====== Records supplied ======

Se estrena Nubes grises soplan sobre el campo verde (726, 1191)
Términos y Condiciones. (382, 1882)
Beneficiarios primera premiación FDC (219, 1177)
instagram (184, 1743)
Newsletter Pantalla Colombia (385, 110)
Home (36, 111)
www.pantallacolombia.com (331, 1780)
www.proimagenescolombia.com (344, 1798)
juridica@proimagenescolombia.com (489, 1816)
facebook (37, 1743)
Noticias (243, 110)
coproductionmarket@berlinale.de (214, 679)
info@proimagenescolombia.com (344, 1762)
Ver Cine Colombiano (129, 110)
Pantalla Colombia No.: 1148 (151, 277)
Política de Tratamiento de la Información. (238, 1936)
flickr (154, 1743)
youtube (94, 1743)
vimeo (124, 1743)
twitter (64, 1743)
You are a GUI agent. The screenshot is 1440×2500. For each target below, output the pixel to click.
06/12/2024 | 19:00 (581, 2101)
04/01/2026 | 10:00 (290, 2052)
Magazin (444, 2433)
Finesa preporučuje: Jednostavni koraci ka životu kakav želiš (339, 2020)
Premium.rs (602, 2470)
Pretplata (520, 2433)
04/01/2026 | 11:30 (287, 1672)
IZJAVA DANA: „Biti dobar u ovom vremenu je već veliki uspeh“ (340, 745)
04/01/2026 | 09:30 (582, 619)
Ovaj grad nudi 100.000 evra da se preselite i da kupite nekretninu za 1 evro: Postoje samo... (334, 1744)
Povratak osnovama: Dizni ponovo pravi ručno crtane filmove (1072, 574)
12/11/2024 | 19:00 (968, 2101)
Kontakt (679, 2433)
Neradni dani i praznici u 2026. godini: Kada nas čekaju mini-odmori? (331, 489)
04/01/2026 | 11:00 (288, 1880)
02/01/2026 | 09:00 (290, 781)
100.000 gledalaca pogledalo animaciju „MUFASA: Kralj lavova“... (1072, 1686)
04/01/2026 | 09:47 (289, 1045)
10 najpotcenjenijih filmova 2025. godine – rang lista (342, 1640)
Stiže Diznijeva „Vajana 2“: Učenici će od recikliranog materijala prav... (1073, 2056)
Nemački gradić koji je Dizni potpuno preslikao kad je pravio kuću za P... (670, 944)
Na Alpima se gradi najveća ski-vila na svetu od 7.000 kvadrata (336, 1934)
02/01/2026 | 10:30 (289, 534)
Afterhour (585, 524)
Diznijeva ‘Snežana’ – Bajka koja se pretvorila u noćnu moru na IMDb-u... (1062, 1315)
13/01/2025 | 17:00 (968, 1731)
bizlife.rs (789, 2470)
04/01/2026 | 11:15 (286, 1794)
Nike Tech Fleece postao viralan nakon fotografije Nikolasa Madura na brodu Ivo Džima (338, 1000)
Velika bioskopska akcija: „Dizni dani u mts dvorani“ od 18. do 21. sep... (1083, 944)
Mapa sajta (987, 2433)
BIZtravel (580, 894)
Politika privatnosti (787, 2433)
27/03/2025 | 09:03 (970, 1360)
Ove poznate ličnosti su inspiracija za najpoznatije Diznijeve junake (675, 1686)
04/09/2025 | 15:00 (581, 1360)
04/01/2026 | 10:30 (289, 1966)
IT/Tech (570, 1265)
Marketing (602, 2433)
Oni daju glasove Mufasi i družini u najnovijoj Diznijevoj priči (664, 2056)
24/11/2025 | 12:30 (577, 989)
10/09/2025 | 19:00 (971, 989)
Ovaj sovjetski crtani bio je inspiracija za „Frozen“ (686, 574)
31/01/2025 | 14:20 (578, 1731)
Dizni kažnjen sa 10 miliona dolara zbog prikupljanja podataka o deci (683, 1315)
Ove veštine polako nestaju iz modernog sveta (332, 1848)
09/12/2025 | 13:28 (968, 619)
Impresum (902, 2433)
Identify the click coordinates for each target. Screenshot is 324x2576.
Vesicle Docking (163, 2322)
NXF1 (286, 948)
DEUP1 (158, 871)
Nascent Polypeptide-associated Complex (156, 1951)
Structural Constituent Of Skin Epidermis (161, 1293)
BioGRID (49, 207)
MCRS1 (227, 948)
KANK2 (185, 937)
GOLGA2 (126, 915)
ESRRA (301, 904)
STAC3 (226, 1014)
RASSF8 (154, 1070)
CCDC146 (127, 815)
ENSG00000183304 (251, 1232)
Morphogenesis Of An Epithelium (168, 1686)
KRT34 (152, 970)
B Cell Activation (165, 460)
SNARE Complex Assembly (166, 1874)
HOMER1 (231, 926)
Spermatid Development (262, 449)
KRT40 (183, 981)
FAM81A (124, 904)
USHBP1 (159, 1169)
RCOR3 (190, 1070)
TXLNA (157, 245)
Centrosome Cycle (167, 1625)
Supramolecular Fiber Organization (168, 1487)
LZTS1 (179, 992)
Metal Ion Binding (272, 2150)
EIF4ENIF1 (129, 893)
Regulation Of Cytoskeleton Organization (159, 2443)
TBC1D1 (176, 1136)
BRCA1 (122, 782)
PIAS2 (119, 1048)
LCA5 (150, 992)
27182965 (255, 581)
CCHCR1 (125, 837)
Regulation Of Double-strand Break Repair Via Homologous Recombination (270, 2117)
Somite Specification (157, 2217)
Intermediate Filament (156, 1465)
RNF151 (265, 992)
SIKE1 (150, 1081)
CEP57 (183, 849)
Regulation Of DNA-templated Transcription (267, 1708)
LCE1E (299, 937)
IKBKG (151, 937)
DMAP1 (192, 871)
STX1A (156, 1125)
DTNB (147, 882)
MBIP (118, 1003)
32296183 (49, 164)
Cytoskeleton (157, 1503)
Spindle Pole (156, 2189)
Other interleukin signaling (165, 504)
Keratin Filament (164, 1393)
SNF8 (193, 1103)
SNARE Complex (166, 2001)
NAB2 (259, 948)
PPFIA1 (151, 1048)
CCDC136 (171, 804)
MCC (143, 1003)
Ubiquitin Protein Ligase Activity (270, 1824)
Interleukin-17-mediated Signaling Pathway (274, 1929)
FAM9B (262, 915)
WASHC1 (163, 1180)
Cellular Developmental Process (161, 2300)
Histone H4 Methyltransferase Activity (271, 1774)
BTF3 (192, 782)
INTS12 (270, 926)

======

What to produce: Where the data above reaches the line holding "24/11/2025 | 12:30 (577, 989)", begin printing, and stop after the line holding "Ove veštine polako". Each line must be reproduced exactly, with nothing else added.

Answer for the task:
24/11/2025 | 12:30 (577, 989)
10/09/2025 | 19:00 (971, 989)
Ovaj sovjetski crtani bio je inspiracija za „Frozen“ (686, 574)
31/01/2025 | 14:20 (578, 1731)
Dizni kažnjen sa 10 miliona dolara zbog prikupljanja podataka o deci (683, 1315)
Ove veštine polako nestaju iz modernog sveta (332, 1848)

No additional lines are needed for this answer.